7. Piece of Tooth of the Prophet Muhammad, Topkapi Palace, Istanbul, Turkey

This relic is located in the Topkapi Palace in Istanbul, which housed the Ottoman Sultans from 1465-1856 and is now open to the public as a historical monument and religious museum. The piece of a tooth of Muhammad is part of a larger group of extremely important relics called The Sacred Relics, which were sent to Istanbul in various times between the 16th and 19th century. The Sacred Relics are considered so holy, the Koran is recited by a religious man continuously in this chamber, day and night.

Image: mwanasimba/ Flickr

    7 Comments

  • Pharaonick says:

    Sorry to lower the tone somewhat, but aren’t a few churches meant to contain Christ’s foreskin?

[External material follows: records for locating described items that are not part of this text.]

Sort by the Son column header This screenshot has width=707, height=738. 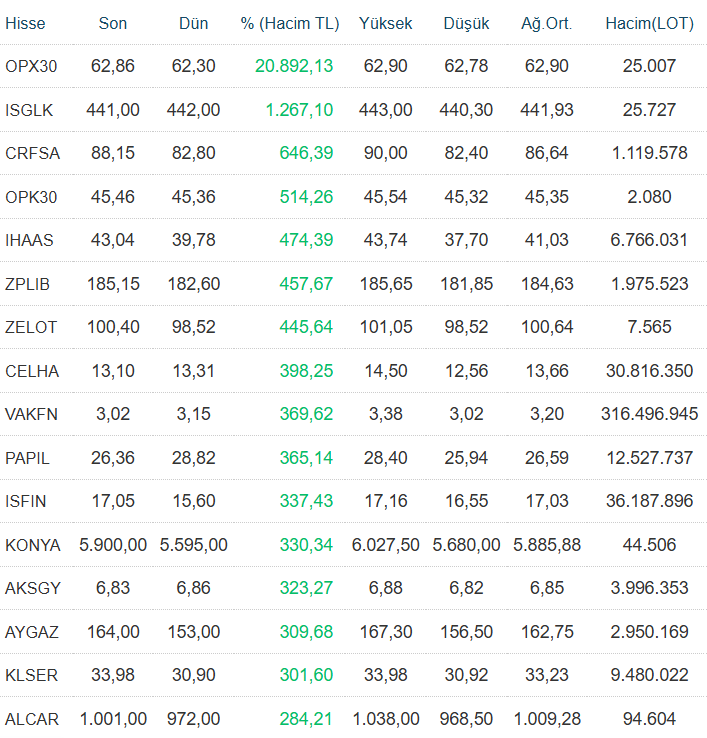(x=113, y=24)
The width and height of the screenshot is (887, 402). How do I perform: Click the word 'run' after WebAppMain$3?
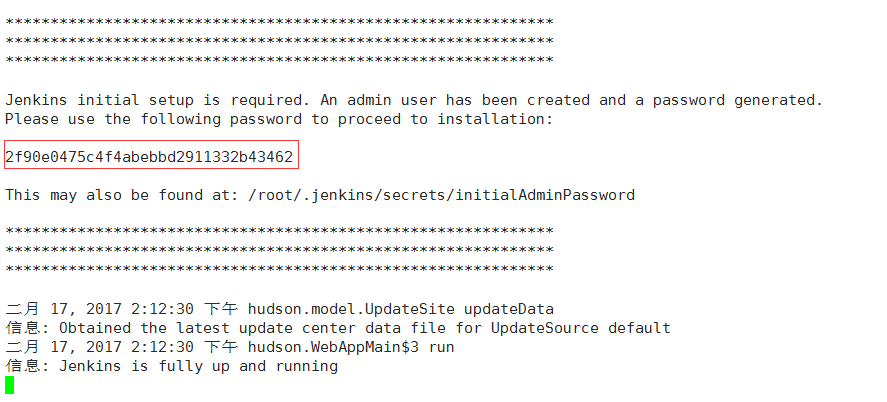pos(441,347)
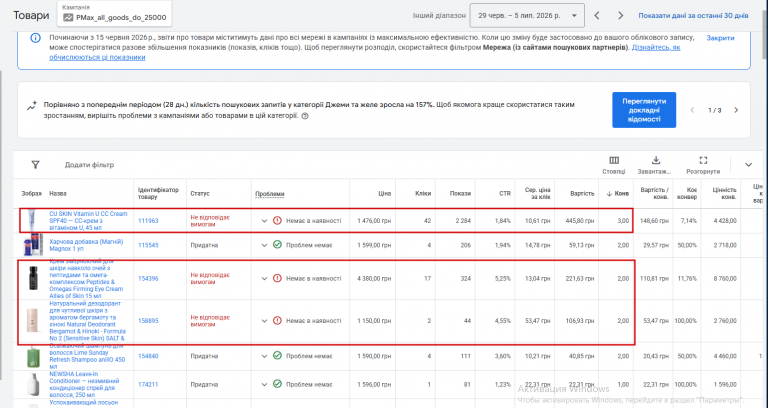Open the date range dropdown
This screenshot has width=768, height=408.
527,16

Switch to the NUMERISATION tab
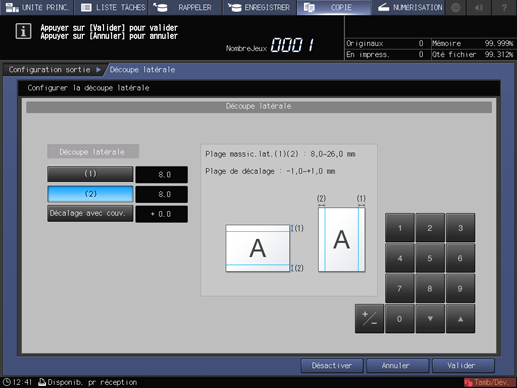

    From what I understand, in the Middle Ages a new church had to have a relic in order to be consecrated… hence a massive and lucrative trade in relics, and the duplication of all sorts of anatomical curios…

  • Tom says:

    Just a comment to #2: if Antoninus lived in the 13th century, he could not die in 1459.

    He lived from 1389 (14th century) to 1459 (15th century).

    Scusa! ;)

  • chalice says:

    Last count of known “authentic” artifacts:

    Buddha’s teeth = more than 2600
    Splinters of Christ’s cross = more than 12 tonnes
    Mohammed’s hair = more than 3 kilometers (1.5 tonnes)
    Mohammed’s teeth = more than 400
    Christ’s foreskin = more than 330
    Fragments of Moses’ stone tablets = more than 3 tonnes
    Pieces of the Berlin Wall = more than 86000 tonnes
    Moon rocks = more than 6 tonnes
    L. Ron Hubbard’s haemorrhoids = not clear

  • Alexi says:

    Nick totally stole my comment – Christ’s foreskin should definitely be on this list. And anyone who thinks that’s kind of awesome should read a book dedicated to the subject:

    http://www.amazon.com/Irreverent-Curiosity-Search-Churchs-Strangest/dp/B002XULXYM/ref=sr_1_1?ie=UTF8&s=books&qid=1271096202&sr=8-1

    It’s hilarious.

  • Rachel Greenberg says:

    Tom- thanks for the catch!

    Alexi and Pharaonick – good call guys…there are tons of even more “questionable” body part relics out there. I also saw some churches in my research that claimed to have vials of the Virgin Mary’s breast milk! EEk!!

  • durel wiley says:

    Okay you bunch of heathen savages. If God’s only son came to earth to commit suicide so that his father who was also him would forgive all of us humans for eating a fruit in the garden of eden where everything was cool until we messed up and ate it…..well………isn’t it possible at least that he had a penis? And if he had a penis, aqnd was the son of god and also god himself….wouldn’t that be a REALLY big penis? And if it was…..wouoldn’t it have a REALLY GIGANTIC foreskin????? Heh? And if he actually made a few fish feed a gobzillion people….couldn’t he also make his foreskin, which was really really big anyways…..reside in as many churches as he wanted? AND….if you had a foreskin that big and special, wouldn’t YOU want to show it off in as many places as you could????? Well, then. Have some respect for the holy stuff for cryin out loud. You could go to hell forever if you blow this thing. Kiss the holy foreskin of Jesus you bunch of scumbag evil poopieheads.

  • hmmm says:

    Jesus’ foreskin would have been removed when he was eight days old, per Jewish law. Not real likely to be appearing in churches.